Molecular Diagnostics of β-Thalassemia.

A high-quality hemoglobinopathy diagnosis is based on the results of a number of tests including assays for molecular identification of causative mutations. We describe the current diagnostic strategy for the identification of β-thalassemias and hemoglobin (Hb) variants at the International Reference Laboratory for Haemoglobinopathies, Research Centre for Genetic Engineering and Biotechnology (RCGEB) "Georgi D. Efremov," Skopje, Republic of Macedonia.
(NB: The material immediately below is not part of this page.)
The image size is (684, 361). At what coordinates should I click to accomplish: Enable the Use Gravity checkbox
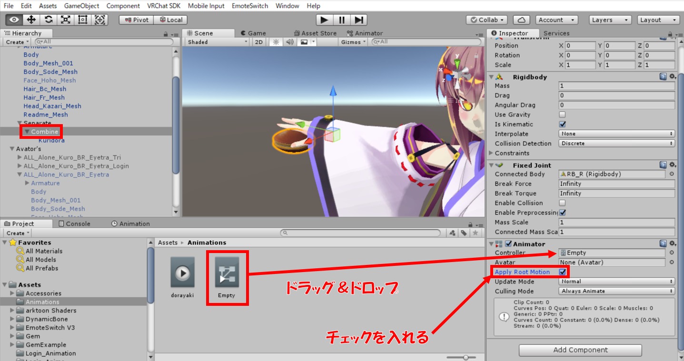point(562,115)
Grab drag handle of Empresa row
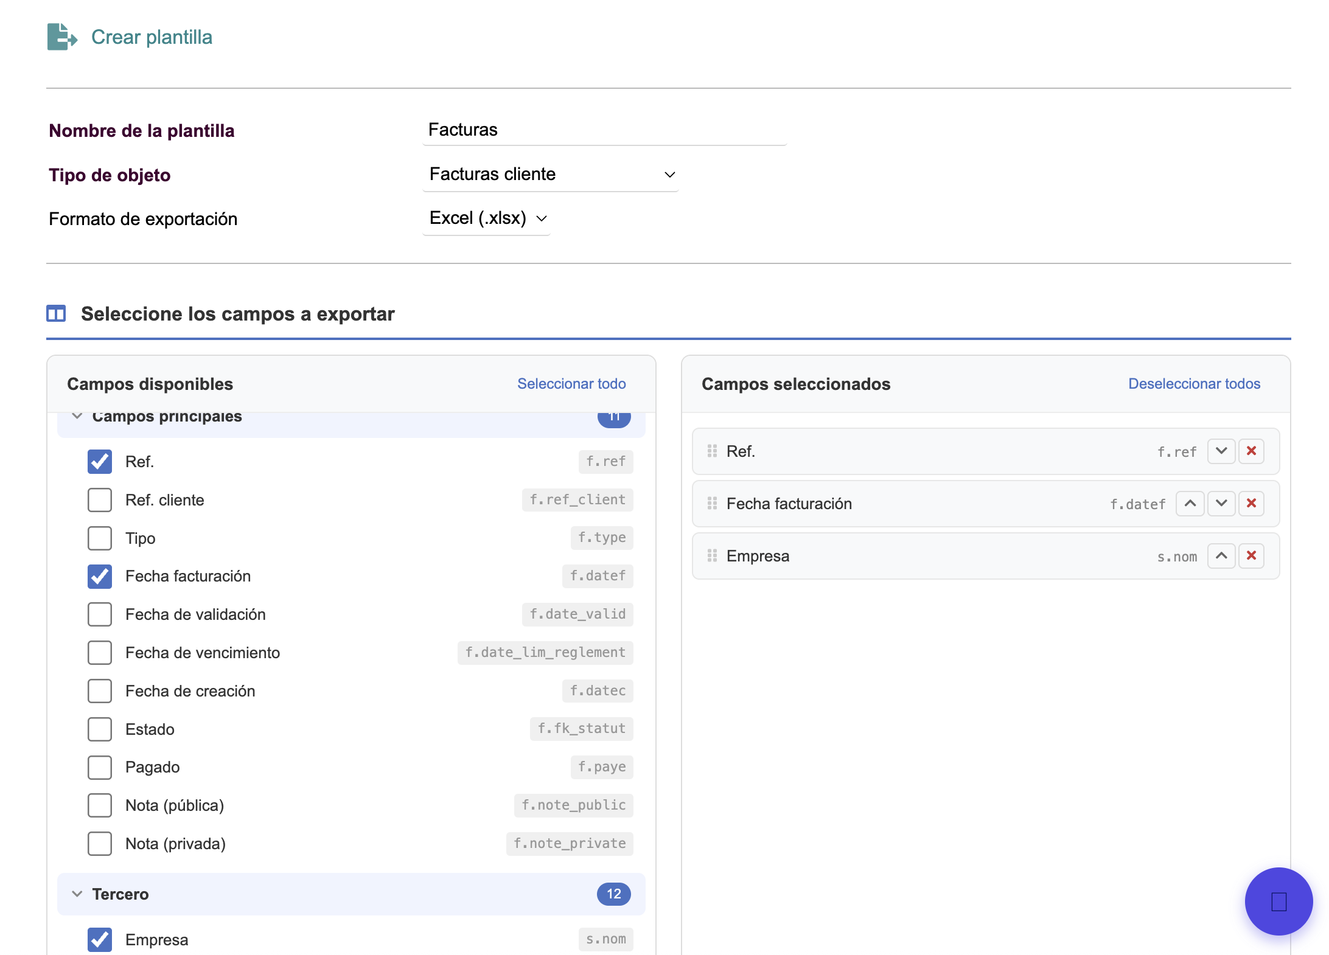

Our overall approach and most of the methods we use for detection of mutations are designed for the specific target population. We discuss new technical improvements that have allowed us to substantially reduce the average time necessary for reaching a conclusive diagnosis.

INTRODUCTION

Hemoglobinopathies are caused by genetic defects affecting the globin genes encoding for the α and β chains of the hemoglobin (Hb) molecule. In the Mediterranean region in particular, there is a high incidence of mutations disturbing the function of the HBB gene [1]. Some of the mutations reduce or eliminate the expression of the HBB gene leading to net Hb deficiency and β-thalassemia (β-thal) [2]. Other mutations give rise to abnormal Hb variants such as Hb S [β6(A3)Glu→Val, GAG>GTG] and Hb Lepore-Boston-Washington (Hb LBW; δ87-βIVS-II-8) [2-4]. The severity of the clinical symptoms depends on the molecular consequences of the genetic abnormality or combination thereof and is modulated by other genetic and environmental factors [2,5,6].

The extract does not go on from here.